TASK OBJECTIVE
Lay out the lines from the start of the lines through the line containing "(120, 118)." as a Markdown table with columns Row and Line, omitting blank lines. Leave the pictures out of the table.
--- RECORDS PROVIDED Enclosed Below ---
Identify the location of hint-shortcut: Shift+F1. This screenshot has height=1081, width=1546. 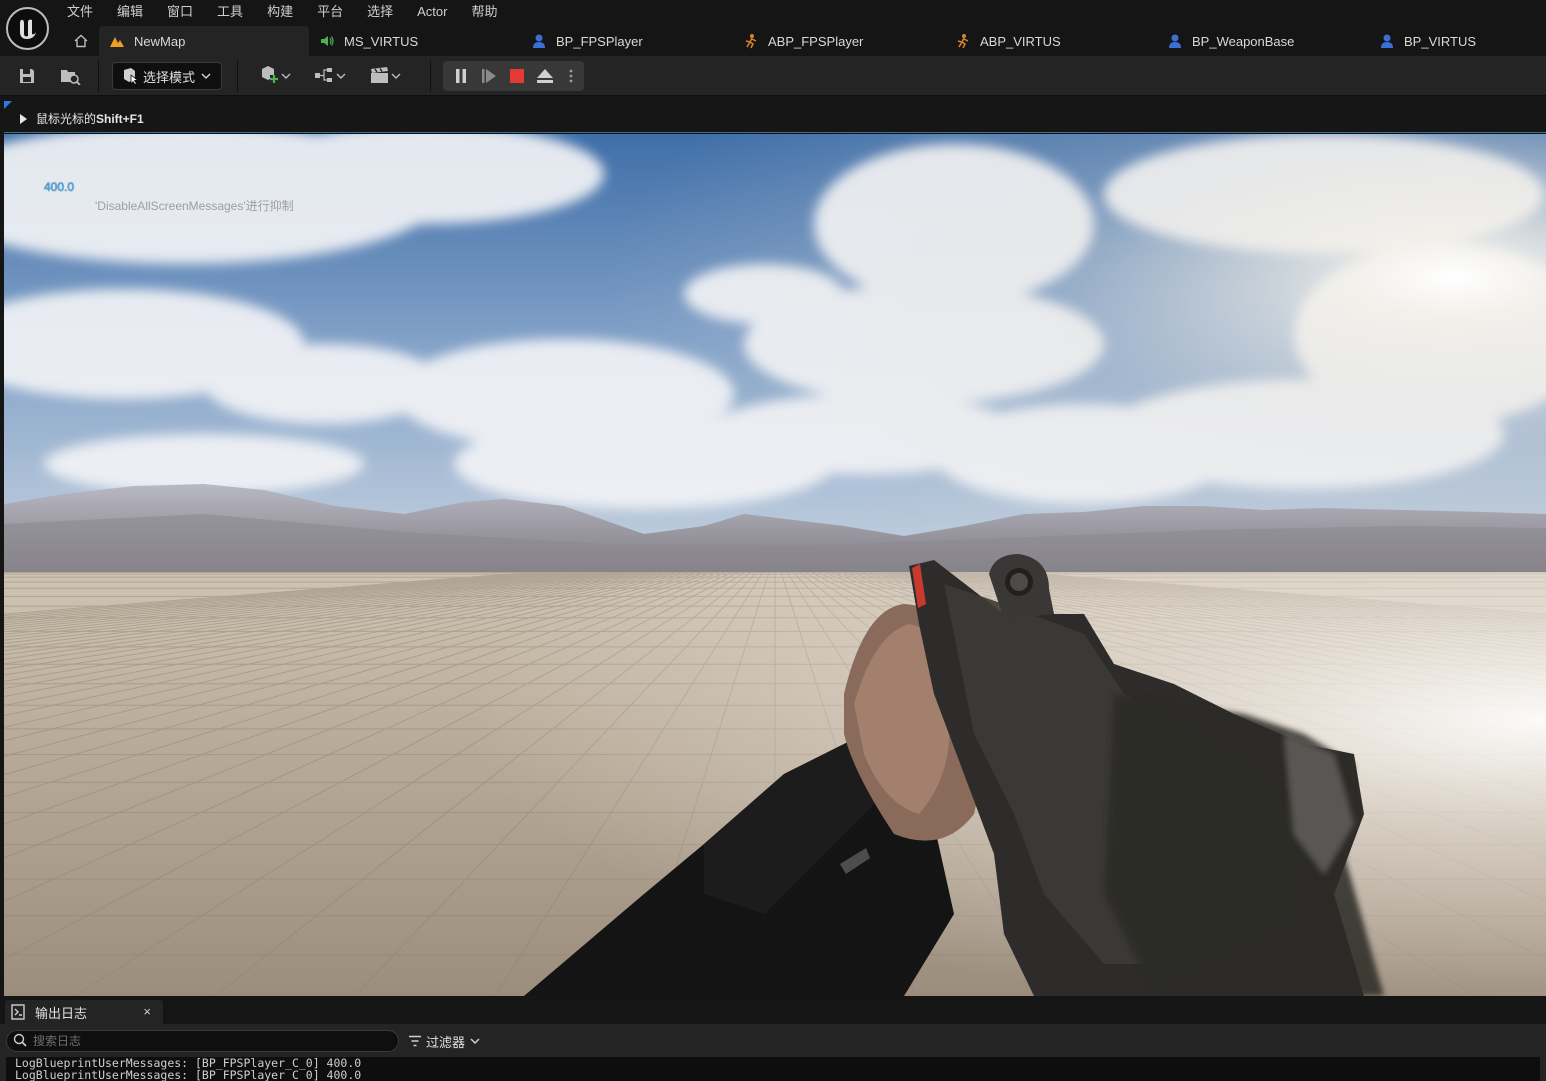
(120, 118).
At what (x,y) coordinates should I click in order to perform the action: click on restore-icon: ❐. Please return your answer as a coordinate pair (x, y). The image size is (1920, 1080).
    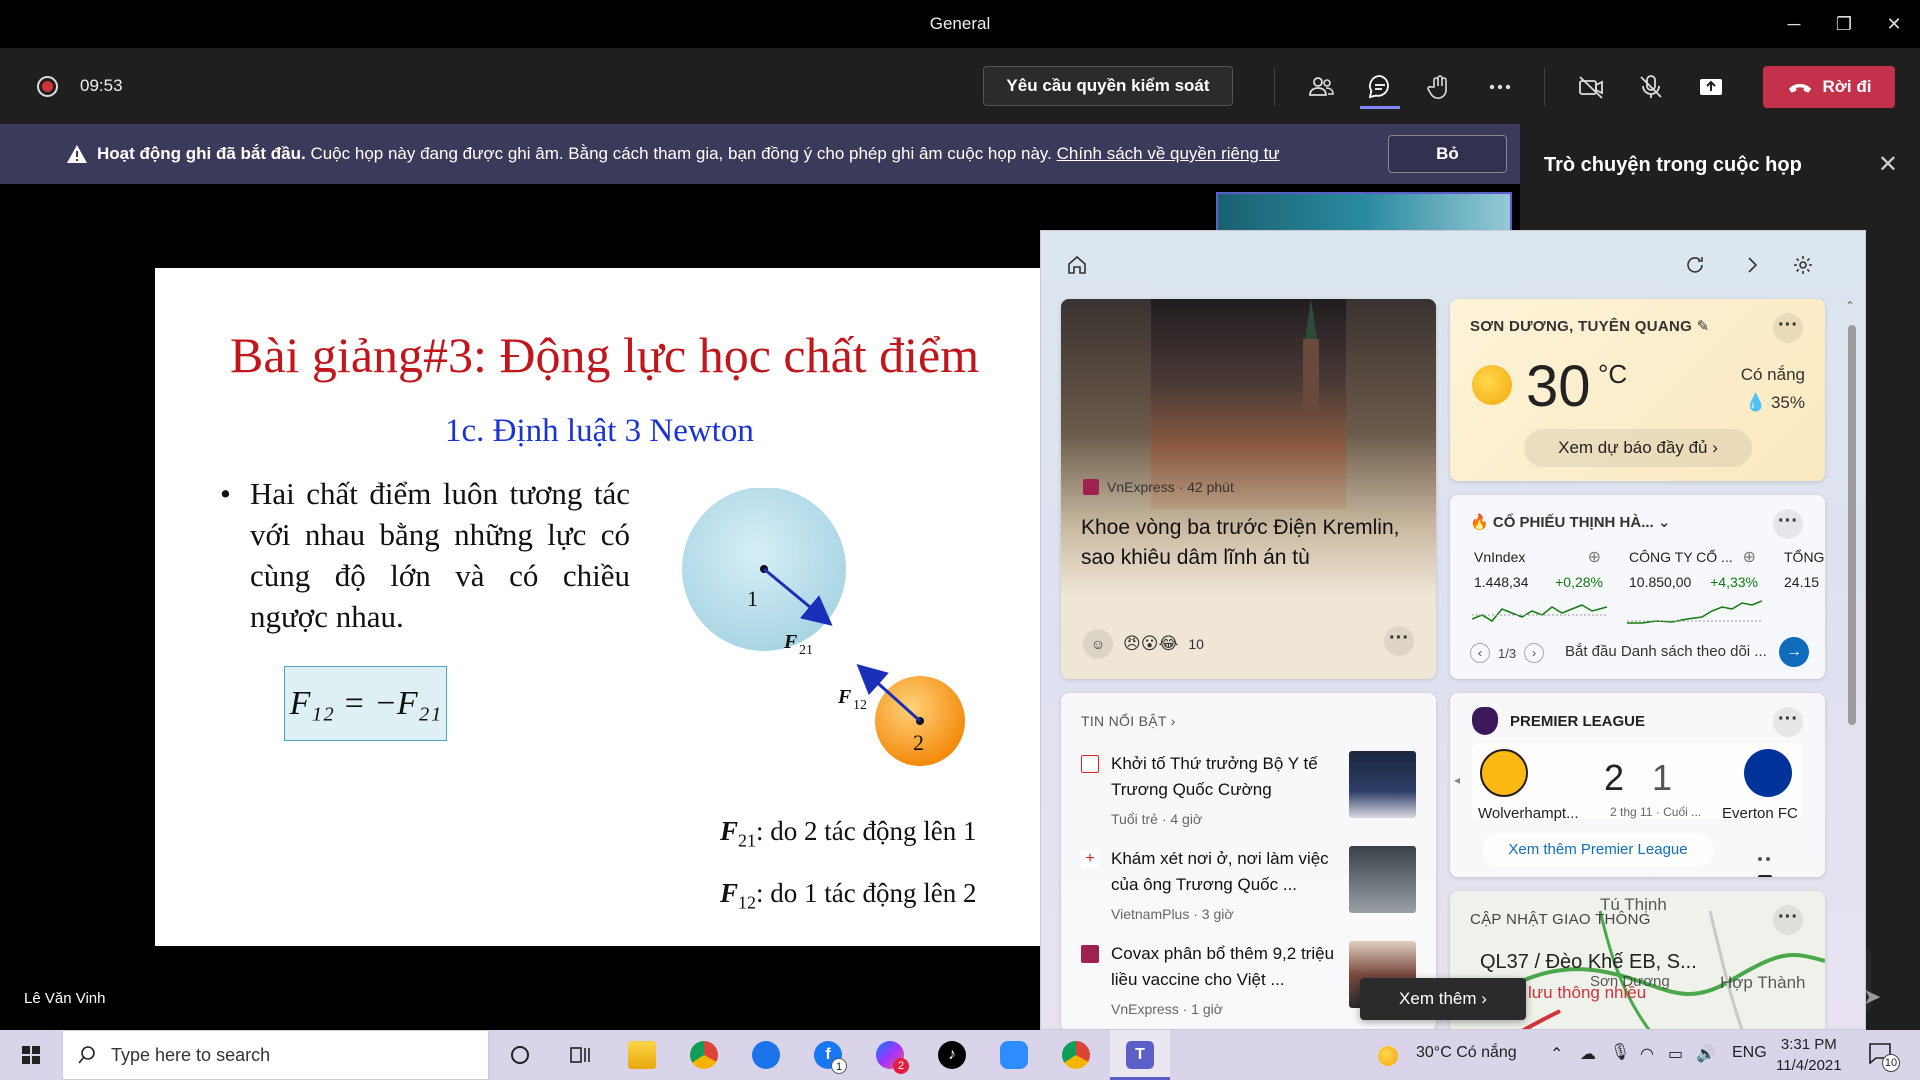
    Looking at the image, I should click on (1844, 24).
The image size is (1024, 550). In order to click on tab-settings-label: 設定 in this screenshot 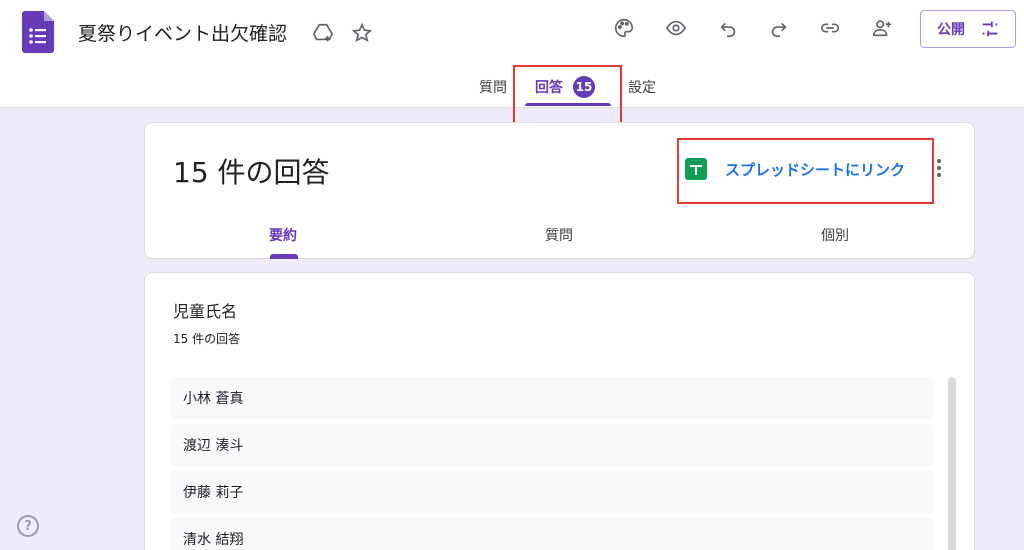, I will do `click(642, 88)`.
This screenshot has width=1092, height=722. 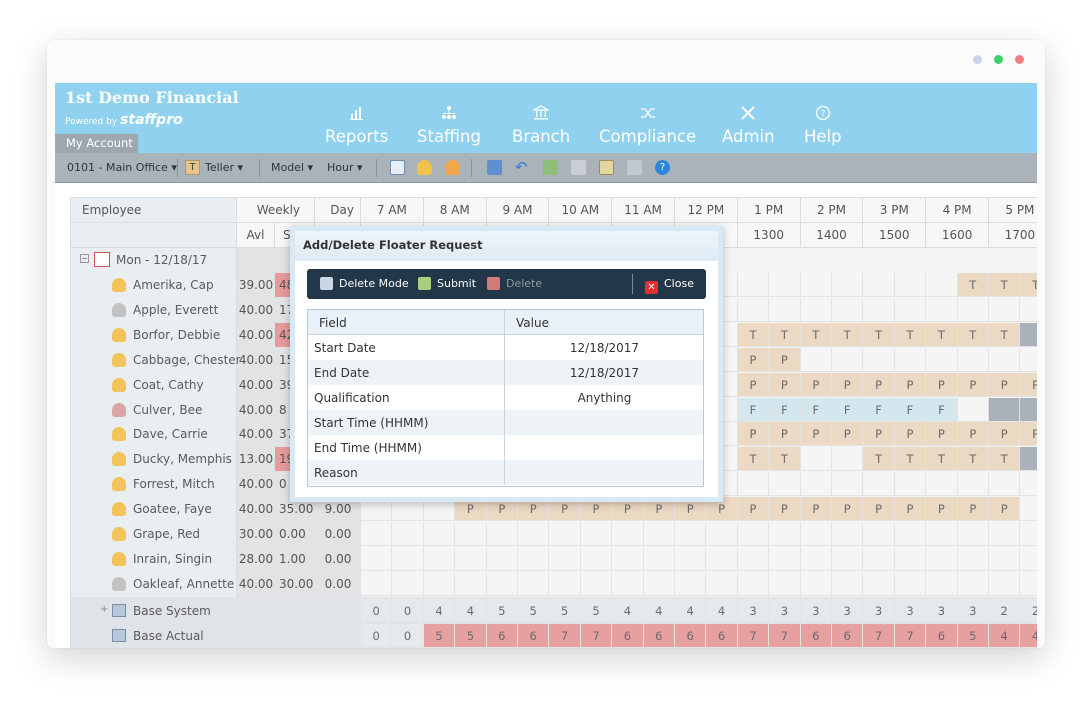 I want to click on clipboard-icon, so click(x=606, y=168).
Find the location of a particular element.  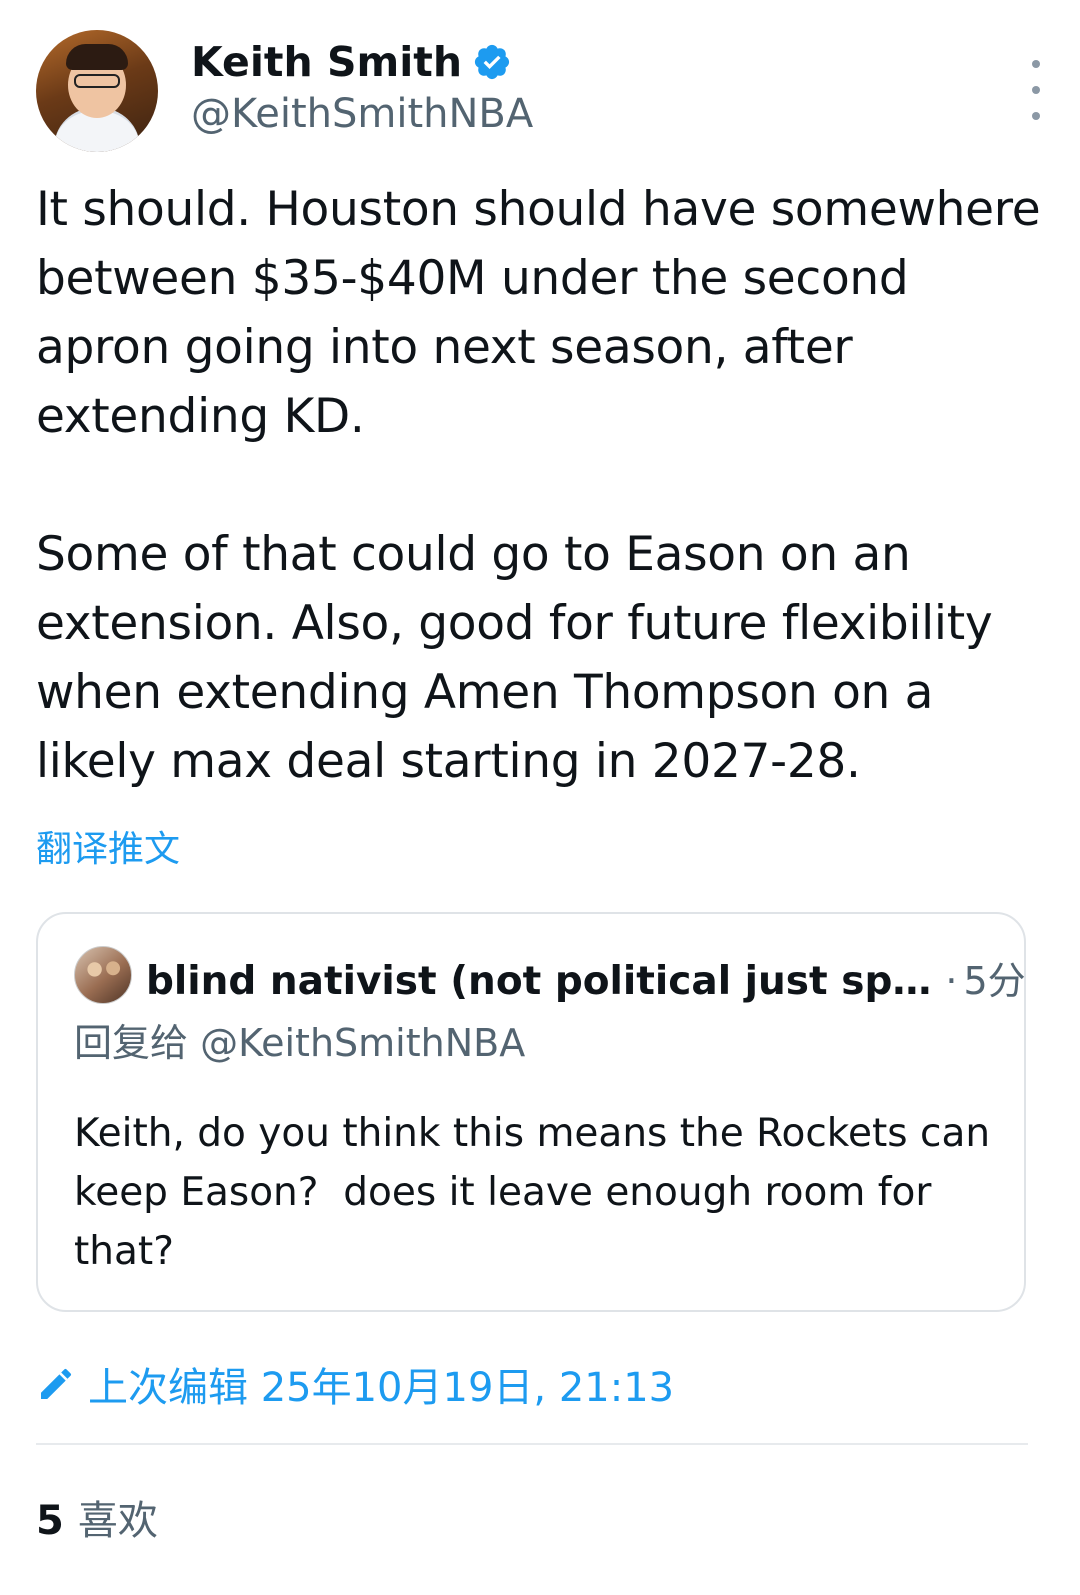

divider is located at coordinates (532, 1444).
--- End of Enclosed RECORDS PROVIDED ---
EXERCISE RESULT
| Row | Line |
|---|---|
| 1 | Identify the location of hint-shortcut: Shift+F1. This screenshot has height=1081, width=1546.  |
| 2 | (120, 118). |